> TEKS LATIHAN:
•••••

Langkah awal ini
bermula pada saat aku ikut nonton bareng rekan-rekan kantorku, PT Bank Mandiri
(Persero) Tbk.
Hari ini, aku
ingin berbagi kisahku.
Kemarin, sepanjang
perjalanan dari kantor, aku, teman-teman dan pak herry, manajerku, bercanda
tentang banyak hal. Tiba-tiba pandanganku mengarah pada sebuah buku di depan
kursi tempat aku duduk. Ah! Buku itu berjudul 33 Menit Resign. Nah loh! “telat
nih! Harusnya aku ketemu buku ini sebelum aku ngajuin resign.” Gumamku dalam
hati. Tapi, toh aku sudah sangat mempersiapkan diri sebelum aku mengajukan
resign. Aku sudah siap, bahkan lebih dari siap. Sangat siap!
“bagus tuh neng!
Kamu kan mau resign, coba baca buku itu!” tanpa sadar ternyata pak Herry
memperhatikan aku yang asik membaca
Mana yang anda lebih suka?
Hari Senin atau hari Jumat? Kalau anda berkata bahwa anda lebih menyukai hari
Jumat, berarti ada yang salah pada pekerjaan anda.
Beberapa kata
dalam buku itu langsung mengganggu pikiranku. Itu adalah beberapa kata yang pak
Herry katakan padaku beberapa minggu yang lalu. Ternyata dari buku ini! Buku
ini menarik. Boleh gak yah aku pinjam beberpa hari? Gumamku dalam hati. Aku
terus saja membaca garis besar tiap chapter.
“bawa aja neng
buat baca di rumah!”
Seakan membaca
pikiranku, itulah kata-kata yang tiba-tiba diucapkan pak Herry. Tanpa pikir
panjang, kumasukkan buku itu ke dalam tas. Aku akan membacanya! Muncul perasaan
positif bahwa buku itu berisi hal-hal yang dapat menguatkanku di masa yang
mungkin akan berat. Ya, hari-hari di mana aku tak lagi dikenal sebagai
seseorang yang bekerja di bank. Aku, hani, pengusaha muda yang sukses di usia
muda. Seseorang yang akan mengubah dunia menjadi lebih baik lagi. Insha Allah.

•••••

> CUPLIKAN DATA:
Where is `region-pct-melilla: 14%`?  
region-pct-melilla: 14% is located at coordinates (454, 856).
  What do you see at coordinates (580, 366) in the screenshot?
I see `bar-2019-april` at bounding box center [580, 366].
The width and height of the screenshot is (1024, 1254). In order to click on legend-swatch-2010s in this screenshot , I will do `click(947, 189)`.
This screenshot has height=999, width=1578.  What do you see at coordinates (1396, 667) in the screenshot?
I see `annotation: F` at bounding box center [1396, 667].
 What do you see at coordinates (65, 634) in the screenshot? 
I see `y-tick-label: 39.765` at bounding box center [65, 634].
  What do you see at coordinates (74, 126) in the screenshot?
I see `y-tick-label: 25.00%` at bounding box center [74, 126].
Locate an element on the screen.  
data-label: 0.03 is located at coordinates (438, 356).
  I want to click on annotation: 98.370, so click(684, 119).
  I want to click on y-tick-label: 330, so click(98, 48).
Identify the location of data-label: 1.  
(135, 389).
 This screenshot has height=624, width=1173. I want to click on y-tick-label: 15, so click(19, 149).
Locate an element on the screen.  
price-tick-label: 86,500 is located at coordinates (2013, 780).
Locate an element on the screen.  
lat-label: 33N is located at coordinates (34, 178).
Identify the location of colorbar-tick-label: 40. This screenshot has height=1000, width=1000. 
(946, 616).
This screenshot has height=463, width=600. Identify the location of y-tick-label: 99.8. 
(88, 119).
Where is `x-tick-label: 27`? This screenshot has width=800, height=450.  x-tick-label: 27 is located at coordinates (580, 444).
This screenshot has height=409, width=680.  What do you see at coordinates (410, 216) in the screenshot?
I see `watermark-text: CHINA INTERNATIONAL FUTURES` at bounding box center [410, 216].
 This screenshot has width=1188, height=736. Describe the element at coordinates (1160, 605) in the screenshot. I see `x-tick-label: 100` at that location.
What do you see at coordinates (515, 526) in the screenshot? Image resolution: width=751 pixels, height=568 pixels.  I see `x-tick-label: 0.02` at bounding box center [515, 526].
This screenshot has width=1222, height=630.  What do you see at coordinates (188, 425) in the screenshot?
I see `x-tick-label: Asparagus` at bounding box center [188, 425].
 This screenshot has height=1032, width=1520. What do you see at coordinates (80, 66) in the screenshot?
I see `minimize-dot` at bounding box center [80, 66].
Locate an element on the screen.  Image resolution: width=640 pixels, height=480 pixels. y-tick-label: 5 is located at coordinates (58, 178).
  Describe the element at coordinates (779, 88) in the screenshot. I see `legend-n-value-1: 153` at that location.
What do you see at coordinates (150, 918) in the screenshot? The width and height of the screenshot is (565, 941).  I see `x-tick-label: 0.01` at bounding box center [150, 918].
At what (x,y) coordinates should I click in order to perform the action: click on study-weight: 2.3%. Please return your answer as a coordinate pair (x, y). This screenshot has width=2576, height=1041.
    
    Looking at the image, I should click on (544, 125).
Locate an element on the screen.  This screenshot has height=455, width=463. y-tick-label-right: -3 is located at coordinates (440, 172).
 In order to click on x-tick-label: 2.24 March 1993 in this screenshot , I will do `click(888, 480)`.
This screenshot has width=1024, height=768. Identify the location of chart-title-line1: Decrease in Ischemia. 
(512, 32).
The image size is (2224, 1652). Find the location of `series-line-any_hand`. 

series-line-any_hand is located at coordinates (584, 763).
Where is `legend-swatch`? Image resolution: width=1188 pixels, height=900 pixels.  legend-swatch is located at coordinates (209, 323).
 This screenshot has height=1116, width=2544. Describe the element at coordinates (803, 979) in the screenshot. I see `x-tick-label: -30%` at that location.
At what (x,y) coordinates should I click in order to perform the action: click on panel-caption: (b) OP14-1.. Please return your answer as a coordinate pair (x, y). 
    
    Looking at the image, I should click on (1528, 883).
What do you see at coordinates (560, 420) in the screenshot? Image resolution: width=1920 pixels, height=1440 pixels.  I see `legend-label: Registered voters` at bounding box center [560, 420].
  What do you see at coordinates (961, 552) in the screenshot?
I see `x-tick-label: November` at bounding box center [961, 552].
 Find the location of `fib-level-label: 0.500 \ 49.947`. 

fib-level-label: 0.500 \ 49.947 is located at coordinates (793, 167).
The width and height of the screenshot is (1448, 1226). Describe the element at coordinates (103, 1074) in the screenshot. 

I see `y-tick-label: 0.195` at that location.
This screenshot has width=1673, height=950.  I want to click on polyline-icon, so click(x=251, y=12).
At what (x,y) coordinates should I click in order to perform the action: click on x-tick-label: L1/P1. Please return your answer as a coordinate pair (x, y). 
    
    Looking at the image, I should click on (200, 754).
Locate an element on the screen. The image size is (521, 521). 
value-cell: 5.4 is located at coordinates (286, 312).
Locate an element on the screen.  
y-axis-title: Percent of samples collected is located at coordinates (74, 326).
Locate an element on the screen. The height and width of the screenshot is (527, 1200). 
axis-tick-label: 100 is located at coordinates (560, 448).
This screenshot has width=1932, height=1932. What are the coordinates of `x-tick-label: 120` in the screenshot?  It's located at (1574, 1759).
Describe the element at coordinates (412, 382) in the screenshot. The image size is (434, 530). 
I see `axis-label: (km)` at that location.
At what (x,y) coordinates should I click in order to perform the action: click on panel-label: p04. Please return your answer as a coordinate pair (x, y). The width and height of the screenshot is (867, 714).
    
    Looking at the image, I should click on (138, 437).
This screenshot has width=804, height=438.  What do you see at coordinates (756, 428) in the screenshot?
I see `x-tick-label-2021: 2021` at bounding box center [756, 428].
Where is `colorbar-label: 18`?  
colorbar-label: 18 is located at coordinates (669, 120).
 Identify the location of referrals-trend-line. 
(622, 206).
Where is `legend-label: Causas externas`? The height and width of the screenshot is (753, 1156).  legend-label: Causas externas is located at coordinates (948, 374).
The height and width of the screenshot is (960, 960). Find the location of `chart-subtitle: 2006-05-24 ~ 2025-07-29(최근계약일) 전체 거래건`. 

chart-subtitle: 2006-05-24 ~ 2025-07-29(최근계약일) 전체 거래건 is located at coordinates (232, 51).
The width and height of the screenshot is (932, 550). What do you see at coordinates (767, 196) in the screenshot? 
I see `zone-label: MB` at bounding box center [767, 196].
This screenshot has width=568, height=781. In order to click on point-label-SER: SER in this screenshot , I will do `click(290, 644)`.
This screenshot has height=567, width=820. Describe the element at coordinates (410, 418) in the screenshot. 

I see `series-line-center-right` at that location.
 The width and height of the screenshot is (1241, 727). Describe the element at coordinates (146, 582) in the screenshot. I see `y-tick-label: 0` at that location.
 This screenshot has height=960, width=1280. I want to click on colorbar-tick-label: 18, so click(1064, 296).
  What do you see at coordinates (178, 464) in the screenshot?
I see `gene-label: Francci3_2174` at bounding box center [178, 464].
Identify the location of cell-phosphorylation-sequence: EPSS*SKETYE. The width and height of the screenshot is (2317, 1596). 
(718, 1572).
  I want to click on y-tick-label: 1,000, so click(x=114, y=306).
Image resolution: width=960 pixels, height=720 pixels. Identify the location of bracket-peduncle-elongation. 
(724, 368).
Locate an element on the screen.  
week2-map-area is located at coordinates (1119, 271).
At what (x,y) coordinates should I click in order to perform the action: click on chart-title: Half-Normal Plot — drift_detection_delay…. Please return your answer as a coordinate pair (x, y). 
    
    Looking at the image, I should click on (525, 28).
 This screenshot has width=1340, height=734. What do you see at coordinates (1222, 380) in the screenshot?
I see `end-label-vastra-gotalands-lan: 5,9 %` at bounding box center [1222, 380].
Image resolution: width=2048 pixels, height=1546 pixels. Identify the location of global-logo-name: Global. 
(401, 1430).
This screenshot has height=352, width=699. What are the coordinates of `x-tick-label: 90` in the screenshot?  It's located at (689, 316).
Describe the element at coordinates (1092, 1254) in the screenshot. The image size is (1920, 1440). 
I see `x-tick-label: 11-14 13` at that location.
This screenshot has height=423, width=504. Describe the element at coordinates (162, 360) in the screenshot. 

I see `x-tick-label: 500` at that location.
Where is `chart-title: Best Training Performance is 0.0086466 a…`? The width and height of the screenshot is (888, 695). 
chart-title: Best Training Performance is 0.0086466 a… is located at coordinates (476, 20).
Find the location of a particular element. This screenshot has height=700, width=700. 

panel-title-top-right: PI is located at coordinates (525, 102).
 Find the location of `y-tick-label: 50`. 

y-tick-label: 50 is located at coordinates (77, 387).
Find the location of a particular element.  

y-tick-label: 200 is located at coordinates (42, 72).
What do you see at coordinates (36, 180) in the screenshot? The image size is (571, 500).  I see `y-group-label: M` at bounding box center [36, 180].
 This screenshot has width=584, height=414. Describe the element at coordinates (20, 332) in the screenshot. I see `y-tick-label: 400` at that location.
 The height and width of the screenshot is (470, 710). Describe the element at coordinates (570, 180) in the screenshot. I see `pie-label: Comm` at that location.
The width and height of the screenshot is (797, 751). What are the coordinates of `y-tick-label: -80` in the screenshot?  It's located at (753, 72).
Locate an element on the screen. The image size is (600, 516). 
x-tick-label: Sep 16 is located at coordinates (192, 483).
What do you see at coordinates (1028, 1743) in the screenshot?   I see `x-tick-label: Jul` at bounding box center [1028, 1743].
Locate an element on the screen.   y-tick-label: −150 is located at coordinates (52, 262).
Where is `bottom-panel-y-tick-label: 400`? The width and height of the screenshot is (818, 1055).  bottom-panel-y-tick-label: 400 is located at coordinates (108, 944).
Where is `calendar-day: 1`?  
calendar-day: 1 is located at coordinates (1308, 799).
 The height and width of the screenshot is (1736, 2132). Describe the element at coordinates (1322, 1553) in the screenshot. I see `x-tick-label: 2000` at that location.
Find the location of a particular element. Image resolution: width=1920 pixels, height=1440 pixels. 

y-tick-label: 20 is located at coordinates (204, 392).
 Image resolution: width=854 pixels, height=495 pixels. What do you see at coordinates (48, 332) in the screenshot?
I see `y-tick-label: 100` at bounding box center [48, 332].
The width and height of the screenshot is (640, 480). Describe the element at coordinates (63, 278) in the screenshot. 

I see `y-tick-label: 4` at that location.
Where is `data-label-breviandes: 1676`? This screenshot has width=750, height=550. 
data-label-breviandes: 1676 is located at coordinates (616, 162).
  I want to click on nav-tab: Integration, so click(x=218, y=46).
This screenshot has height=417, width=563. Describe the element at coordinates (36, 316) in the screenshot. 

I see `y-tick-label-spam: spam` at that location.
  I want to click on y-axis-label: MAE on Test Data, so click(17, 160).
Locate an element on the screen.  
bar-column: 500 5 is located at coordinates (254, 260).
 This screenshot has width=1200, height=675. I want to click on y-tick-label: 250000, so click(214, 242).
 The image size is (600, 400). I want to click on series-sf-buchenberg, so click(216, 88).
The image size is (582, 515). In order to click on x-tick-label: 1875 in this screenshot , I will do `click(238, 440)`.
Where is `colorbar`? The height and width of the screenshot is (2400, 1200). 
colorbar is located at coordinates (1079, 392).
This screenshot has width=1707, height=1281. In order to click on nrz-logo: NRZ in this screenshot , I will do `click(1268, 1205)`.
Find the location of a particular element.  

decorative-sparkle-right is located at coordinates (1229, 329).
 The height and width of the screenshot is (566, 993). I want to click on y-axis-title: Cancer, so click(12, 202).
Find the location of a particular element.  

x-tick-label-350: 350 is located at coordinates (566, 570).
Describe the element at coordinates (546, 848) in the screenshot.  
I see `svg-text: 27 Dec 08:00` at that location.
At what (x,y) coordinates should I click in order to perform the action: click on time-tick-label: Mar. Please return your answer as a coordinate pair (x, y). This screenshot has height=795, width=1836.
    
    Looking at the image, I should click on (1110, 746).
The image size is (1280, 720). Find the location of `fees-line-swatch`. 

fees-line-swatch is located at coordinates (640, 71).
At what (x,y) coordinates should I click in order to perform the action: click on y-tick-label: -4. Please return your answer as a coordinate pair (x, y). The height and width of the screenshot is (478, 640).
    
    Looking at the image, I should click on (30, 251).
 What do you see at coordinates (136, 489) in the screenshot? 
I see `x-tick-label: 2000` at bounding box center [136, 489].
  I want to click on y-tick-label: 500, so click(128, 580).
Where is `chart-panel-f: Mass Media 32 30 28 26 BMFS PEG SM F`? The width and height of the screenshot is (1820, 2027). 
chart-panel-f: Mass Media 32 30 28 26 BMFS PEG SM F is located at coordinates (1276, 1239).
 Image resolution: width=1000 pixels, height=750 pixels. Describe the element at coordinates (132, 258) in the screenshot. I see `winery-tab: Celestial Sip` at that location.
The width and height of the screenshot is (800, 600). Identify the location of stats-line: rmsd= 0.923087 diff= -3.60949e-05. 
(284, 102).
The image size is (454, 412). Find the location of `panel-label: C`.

•••••

> UJI PEMAHAMAN:
**1.** Jawab pertanyaan berikut berdasarkan cerita tentang buku 33 Menit Resign.
(a) Apa judul buku yang terlihat di depan kursi tempat penutur duduk?
(b) Apa jabatan pak Herry bagi penutur?
(c) Menurut kutipan dari buku itu, apa artinya jika seseorang lebih menyukai hari Jumat daripada hari Senin?
**2.** Tolong lanjutkan cerita tentang buku 33 Menit Resign, dimulai setelah kalimat terakhirnya.

> JAWABAN TIAP BUTIR:
**1.**
(a) 33 Menit Resign.
(b) Manajernya.
(c) Ada yang salah pada pekerjaannya.

**2.**
“manajer saya
dulu pernah cerita ke saya kalau manusia itu terdiri dari 3 unsur. Luck,
opportunity & brain. Seseorang dengan kemampuan dan keberuntungan tapi gak
punya kesempatan, ga akan berhasil”
Kata-kata itu
menutup perjalanan kami saat mobil pak Herry sampai di mall yang kami tuju. Moment itu nampak biasa saja, tapi aku betul-betul
berusaha mencerna apa yang barusan pak Herry katakan. Terbersit secara singkat
apa yang datang dalam perjalanku sampai aku memutuskan untuk mengajukan resign.
***
Aku berhenti dari
pekerjaan di perbankan untuk membangun perusahaan pengembang SDM yang sangat
inovatif, sebagai langkah awalku untuk memulai mencapai impianku. Ini merupakan
hasil dari pemikiran yang tidak singkat, tapi lahir dari pro dan kontra atas
sebuah ide pada suatu kompetisi perencanaan bisnis di akhir 2015. Yang lahir
dari bagaimana sebuah penyepelean dan pengecapan bahwa seseorang seperti aku
belum pantas menjadi pemenang adalah sesuatu yang membakar semangatku!
“mana bisa kamu
menang? Kamu mau buat ide apa? Ok lah kalau peserta nya cuma mahasiswa kaya
kamu. Saya jamin dengan pemikiran kamu di usia semuda ini, kamu pasti menang.
Tapi lihat, lawanmu itu ga sepantaran. 18-40 tahun. Jelaslah kamu pasti kalah.
Kecuali kalau kamu anggap ini hanya sebagai media pembelajaran saja. Sudahlah,
mending kamu pertajam kemampuan kamu di satu bidang, ya di bahasa Inggris.
Jangan terganggu sama kompetisi-kompetisi kayak gini”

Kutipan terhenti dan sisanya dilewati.